■ TASK ■
Produce as output only the lines below starting at the line with "Task: Click the zoom slider handle" and continuing through the line with "This screenshot has width=1270, height=952.", each one exactly as written.

■ AVAILABLE RECORDS ■
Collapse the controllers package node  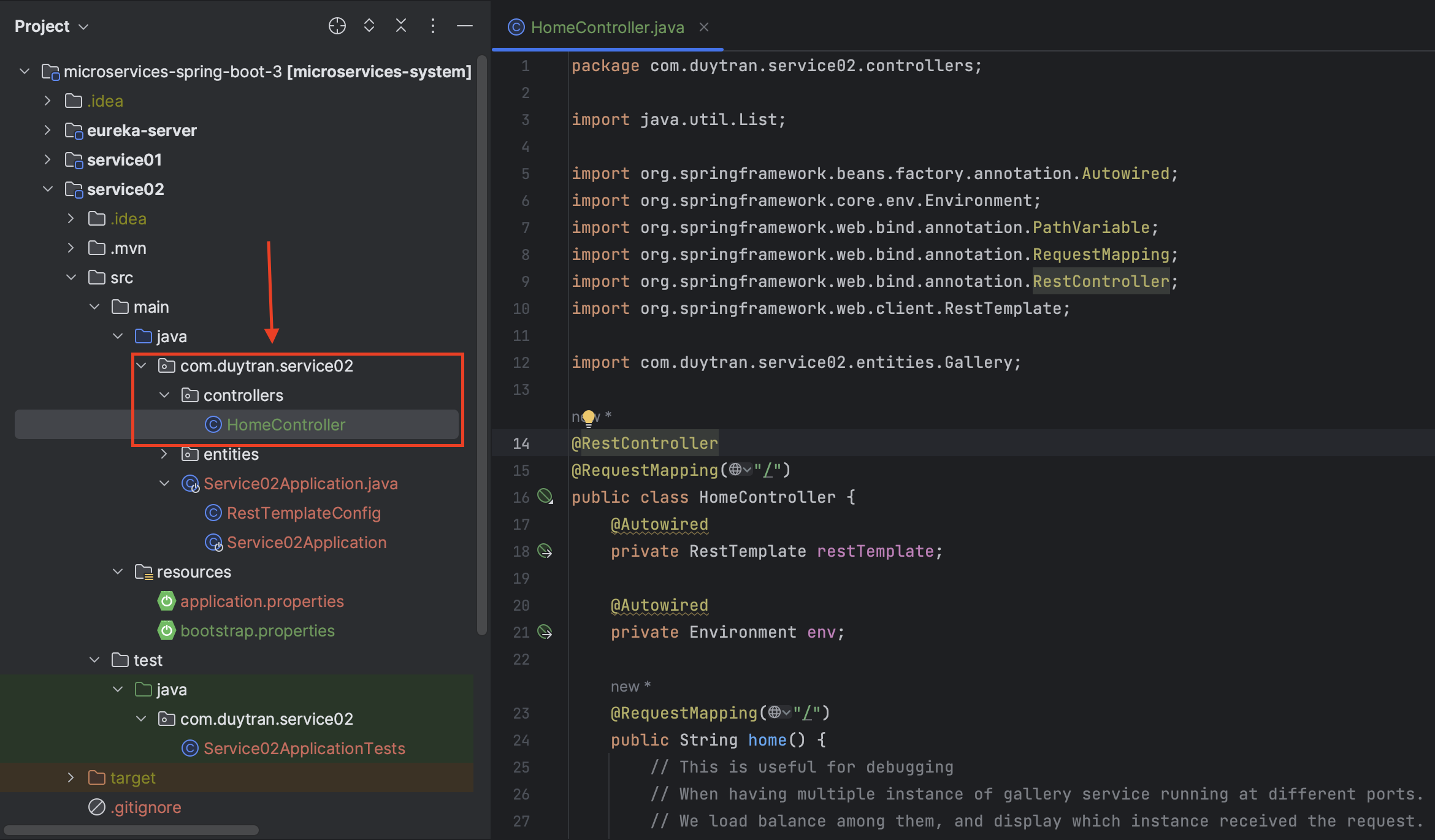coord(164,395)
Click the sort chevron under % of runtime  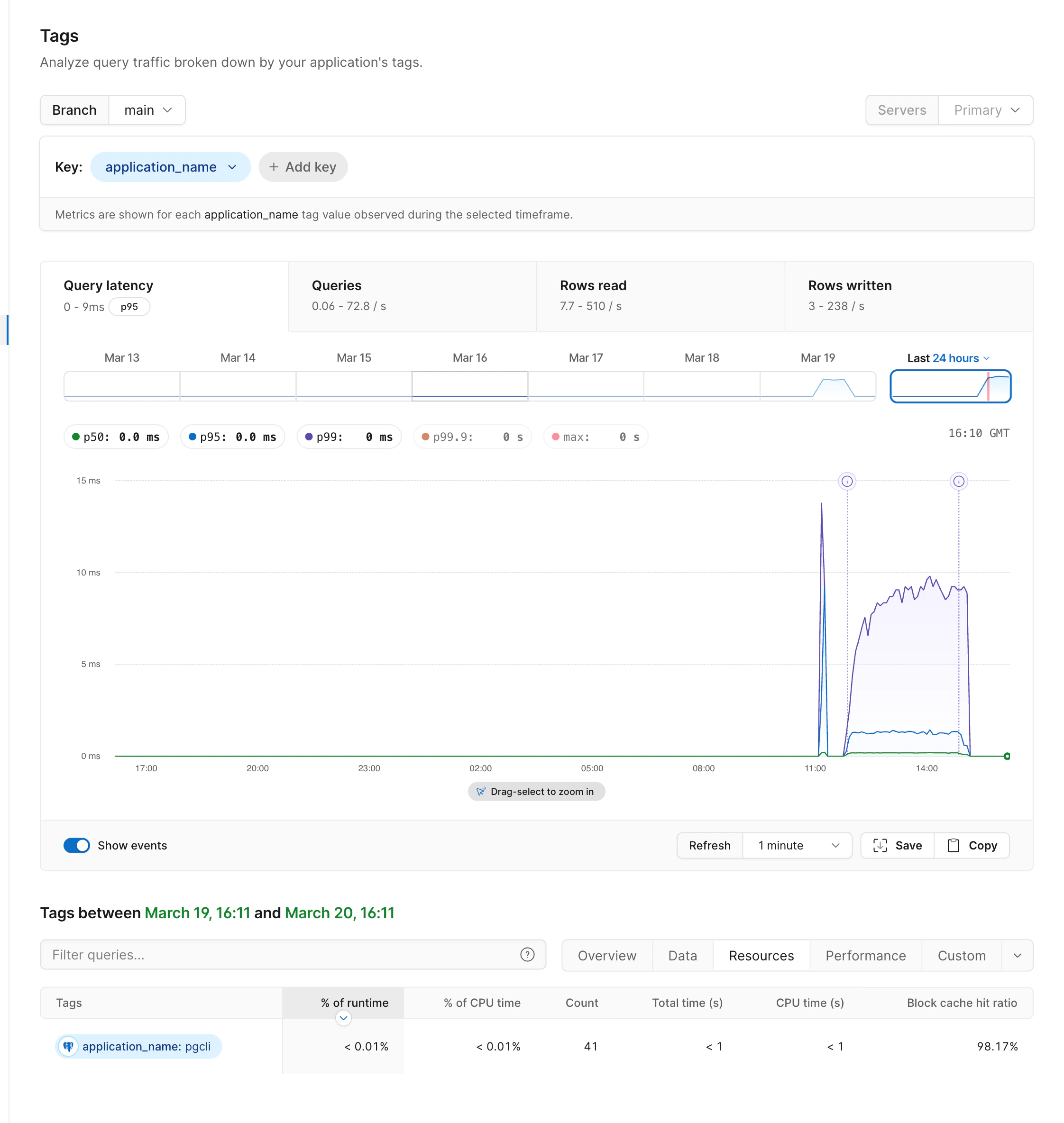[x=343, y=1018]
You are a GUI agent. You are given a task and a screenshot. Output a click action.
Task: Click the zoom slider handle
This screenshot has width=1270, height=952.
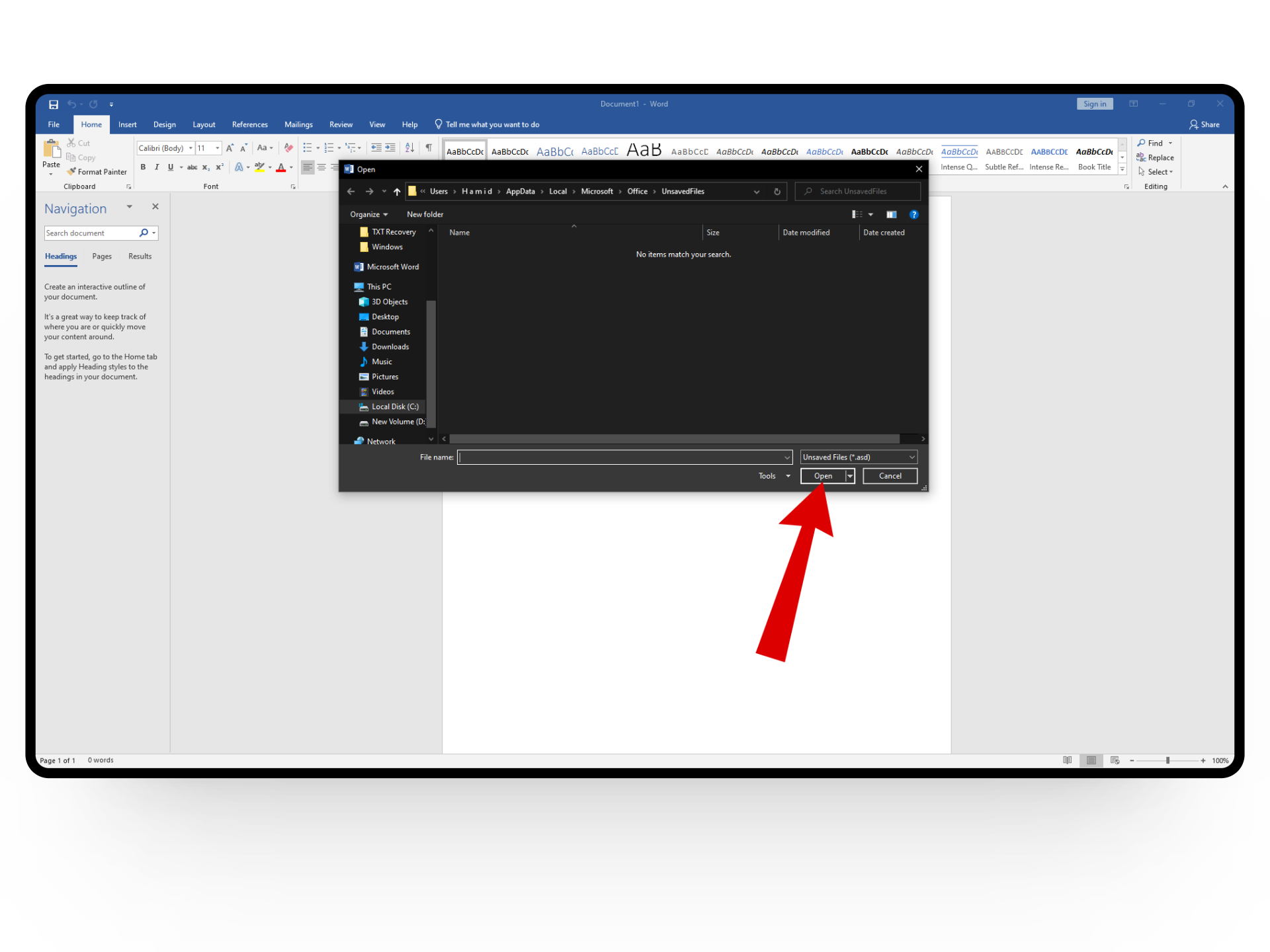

---

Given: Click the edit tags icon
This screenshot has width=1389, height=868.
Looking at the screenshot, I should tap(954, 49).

■ WRITTEN SOLUTION ■
Task: Click the zoom slider handle
This screenshot has width=1270, height=952.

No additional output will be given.